A genome-wide search for autism genes in the Simons Simplex Collection
Matthew State, M.D., PhD.
Edwin Cook, Jr., M.D.
University of Illinois at Chicago
Bernard Devlin, Ph.D.
University of Pittsburgh
Daniel Geschwind, M.D., Ph.D.
University of California, Los Angeles
Christa Lese Martin, Ph.D.
Catherine Lord, Ph.D.
Weill Cornell Medical College
Eric Morrow, M.D., Ph.D.
James Sutcliffe, Ph.D.
Christopher Walsh, M.D., Ph.D.
Boston Children’s Hospital
Matthew State and his colleagues at 13 sites around the U.S. completed a comprehensive genomic analysis of the Simons Simplex Collection (SSC) using micro-array technology. (The SSC is a database of families that include one child with autism and unaffected parents and siblings.) The researchers then studied how small changes in chromosomal structure called copy number variants (CNVs) that arise spontaneously in the DNA of an individual — that is, are not present in either of that person’s parents — contribute to autism risk. These studies have narrowed in on specific regions of the genome and specific genes that contribute to autism
Among the areas of the genome described by the researchers is a small section of chromosome 7. Having an extra copy of this region increases the risk for autism. It is the same chromosomal region that, when one copy is lost, leads to Williams syndrome, a rare developmental disorder characterized by intense interest in social interaction. Determining which gene or genes in this interval is modulating complex social behavior could offer important avenues for treating autism.
The researchers made several other findings. The group showed that deletions and duplications of chromosome 16p11.2 are the most common chromosomal change seen in individuals with autism. State and his multisite team of investigators also showed that girls with autism carry evidence of more profound genetic risks, suggesting that they are protected from autism when carrying less serious mutations that would lead to autism in boys.

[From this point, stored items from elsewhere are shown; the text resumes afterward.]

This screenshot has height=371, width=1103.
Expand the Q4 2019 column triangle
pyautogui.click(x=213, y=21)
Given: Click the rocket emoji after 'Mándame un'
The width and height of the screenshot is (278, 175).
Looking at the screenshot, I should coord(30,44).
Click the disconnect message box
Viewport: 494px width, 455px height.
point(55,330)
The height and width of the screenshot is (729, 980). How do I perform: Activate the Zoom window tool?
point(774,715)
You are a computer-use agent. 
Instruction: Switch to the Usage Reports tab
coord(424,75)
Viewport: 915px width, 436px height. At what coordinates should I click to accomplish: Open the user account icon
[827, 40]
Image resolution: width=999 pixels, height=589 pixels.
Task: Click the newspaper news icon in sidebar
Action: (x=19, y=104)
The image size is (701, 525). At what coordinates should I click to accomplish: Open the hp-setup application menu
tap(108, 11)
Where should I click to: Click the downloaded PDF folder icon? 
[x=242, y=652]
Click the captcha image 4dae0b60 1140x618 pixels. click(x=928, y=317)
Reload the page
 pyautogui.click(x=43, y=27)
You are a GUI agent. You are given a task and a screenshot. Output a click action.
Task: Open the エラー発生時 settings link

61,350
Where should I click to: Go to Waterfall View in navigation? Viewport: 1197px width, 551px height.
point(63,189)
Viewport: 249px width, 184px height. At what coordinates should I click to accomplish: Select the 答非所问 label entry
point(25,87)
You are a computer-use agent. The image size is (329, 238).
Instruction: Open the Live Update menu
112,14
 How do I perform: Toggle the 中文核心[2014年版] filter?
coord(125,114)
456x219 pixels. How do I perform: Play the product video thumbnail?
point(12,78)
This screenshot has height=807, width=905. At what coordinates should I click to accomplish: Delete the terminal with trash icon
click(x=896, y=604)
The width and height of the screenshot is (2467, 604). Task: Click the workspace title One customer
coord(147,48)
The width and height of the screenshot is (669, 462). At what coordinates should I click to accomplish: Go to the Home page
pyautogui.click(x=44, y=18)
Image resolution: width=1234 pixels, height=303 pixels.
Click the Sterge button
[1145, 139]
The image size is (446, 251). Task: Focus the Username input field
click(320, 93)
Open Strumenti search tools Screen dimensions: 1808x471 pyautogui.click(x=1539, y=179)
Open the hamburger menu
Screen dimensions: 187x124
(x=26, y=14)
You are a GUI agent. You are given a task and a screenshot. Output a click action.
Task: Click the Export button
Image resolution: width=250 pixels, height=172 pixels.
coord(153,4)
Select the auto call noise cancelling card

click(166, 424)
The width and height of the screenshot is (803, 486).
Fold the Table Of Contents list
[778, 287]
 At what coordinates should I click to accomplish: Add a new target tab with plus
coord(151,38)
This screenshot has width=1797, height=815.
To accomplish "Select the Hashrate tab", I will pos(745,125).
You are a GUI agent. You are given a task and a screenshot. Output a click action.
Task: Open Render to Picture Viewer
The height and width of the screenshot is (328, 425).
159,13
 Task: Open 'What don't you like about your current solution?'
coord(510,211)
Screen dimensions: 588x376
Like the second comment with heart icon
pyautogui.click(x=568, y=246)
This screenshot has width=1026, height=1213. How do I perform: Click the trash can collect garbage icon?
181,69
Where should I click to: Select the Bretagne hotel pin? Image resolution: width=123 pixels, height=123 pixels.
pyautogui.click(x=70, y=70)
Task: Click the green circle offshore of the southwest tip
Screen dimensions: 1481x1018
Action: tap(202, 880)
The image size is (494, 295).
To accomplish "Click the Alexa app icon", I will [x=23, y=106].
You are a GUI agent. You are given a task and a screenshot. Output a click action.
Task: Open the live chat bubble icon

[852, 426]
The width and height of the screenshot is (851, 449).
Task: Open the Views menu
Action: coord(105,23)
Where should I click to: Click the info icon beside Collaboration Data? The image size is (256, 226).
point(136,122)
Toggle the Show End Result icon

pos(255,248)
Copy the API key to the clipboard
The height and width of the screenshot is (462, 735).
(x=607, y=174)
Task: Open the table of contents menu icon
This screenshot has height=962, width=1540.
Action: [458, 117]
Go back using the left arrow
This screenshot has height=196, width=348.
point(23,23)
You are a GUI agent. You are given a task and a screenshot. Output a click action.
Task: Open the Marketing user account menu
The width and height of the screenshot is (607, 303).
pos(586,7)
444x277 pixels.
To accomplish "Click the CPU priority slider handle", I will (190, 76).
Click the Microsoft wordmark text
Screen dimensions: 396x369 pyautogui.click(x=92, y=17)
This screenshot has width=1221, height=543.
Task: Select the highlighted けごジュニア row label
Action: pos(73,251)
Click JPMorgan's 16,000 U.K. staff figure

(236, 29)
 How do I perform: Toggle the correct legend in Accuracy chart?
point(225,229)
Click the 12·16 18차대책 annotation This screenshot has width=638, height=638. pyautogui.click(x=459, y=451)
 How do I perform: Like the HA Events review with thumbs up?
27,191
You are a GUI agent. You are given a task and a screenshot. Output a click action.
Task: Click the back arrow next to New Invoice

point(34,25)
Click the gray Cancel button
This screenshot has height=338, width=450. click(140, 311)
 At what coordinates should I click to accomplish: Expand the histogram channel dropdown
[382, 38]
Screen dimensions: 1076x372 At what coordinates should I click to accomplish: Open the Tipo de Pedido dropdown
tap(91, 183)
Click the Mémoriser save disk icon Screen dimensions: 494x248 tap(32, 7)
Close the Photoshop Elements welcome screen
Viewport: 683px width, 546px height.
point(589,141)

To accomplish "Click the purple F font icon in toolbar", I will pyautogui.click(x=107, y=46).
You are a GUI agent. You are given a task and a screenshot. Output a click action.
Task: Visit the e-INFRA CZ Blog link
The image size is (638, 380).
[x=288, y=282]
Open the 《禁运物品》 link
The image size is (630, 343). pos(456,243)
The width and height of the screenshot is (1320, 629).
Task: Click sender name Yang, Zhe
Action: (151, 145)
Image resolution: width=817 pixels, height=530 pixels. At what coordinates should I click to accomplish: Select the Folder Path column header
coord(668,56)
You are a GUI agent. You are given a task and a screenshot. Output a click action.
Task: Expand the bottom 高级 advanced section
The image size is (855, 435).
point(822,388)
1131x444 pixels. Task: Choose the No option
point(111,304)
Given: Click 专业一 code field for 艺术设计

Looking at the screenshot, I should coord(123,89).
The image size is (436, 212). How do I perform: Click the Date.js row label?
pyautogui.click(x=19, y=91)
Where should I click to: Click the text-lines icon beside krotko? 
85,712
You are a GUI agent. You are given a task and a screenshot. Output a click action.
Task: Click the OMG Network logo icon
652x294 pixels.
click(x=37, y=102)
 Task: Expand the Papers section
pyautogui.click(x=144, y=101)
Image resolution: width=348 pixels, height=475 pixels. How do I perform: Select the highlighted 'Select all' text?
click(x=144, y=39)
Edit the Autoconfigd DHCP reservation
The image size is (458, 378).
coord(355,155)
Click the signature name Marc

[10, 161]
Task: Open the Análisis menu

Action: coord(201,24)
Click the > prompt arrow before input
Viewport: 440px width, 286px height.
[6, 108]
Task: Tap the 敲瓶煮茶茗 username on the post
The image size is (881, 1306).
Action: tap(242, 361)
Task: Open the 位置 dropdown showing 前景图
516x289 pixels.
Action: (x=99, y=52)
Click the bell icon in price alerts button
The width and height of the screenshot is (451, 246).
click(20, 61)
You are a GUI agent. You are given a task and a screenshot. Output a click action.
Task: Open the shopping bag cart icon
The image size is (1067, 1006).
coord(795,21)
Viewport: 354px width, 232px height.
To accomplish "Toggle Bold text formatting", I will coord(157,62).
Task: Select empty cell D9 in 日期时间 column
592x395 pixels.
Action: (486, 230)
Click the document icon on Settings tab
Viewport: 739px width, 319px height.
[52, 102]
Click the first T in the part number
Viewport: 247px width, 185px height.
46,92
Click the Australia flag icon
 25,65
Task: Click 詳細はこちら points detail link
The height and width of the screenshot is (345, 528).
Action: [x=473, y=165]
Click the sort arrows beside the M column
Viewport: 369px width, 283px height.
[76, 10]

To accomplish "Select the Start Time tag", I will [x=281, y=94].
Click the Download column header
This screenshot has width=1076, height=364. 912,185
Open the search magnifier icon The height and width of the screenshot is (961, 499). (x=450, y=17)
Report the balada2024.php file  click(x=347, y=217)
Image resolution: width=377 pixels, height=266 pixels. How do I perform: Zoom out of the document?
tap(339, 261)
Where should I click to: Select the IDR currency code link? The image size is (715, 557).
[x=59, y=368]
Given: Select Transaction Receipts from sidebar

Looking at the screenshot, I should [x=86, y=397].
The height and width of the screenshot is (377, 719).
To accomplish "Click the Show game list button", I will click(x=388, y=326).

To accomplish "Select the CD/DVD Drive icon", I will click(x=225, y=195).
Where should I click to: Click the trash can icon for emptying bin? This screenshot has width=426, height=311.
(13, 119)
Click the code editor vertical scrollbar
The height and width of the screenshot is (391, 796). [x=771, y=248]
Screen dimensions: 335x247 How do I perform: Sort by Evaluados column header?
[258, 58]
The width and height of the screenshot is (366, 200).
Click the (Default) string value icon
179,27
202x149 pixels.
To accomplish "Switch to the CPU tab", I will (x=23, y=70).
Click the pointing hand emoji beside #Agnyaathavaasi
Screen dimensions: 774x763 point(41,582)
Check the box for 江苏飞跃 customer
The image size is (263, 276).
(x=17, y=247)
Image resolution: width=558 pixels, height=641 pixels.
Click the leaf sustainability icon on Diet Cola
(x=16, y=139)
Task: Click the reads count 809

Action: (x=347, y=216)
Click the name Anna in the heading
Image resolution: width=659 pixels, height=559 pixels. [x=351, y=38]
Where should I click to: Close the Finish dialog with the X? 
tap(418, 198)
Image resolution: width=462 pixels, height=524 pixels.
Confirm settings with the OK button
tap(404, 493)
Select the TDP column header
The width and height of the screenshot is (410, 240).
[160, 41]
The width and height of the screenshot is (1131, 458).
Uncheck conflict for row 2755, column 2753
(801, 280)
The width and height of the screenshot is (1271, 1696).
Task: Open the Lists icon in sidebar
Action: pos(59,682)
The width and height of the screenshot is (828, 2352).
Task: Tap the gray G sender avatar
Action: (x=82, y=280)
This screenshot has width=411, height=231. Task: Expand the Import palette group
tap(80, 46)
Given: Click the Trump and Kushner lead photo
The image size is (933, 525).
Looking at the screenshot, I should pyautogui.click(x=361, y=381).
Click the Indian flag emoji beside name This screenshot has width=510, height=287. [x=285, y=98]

The collaborative group of investigators conducted a series of other investigations using microarray data from the SSC. They found evidence that sequence changes common in the general population also carry risk for autism, though the individual effects are still too small to identify specific risk genes. They identified a possible new metabolic risk for autism through the identification of mutations in the gene THMLE. And the group showed that reports of increased head size in children with autism, and other specific mutations, need to be reevaluated, taking into account the head sizes of the parents. Lastly, they showed that recessive mutations, in addition to spontaneous mutations, play a role in autism risk.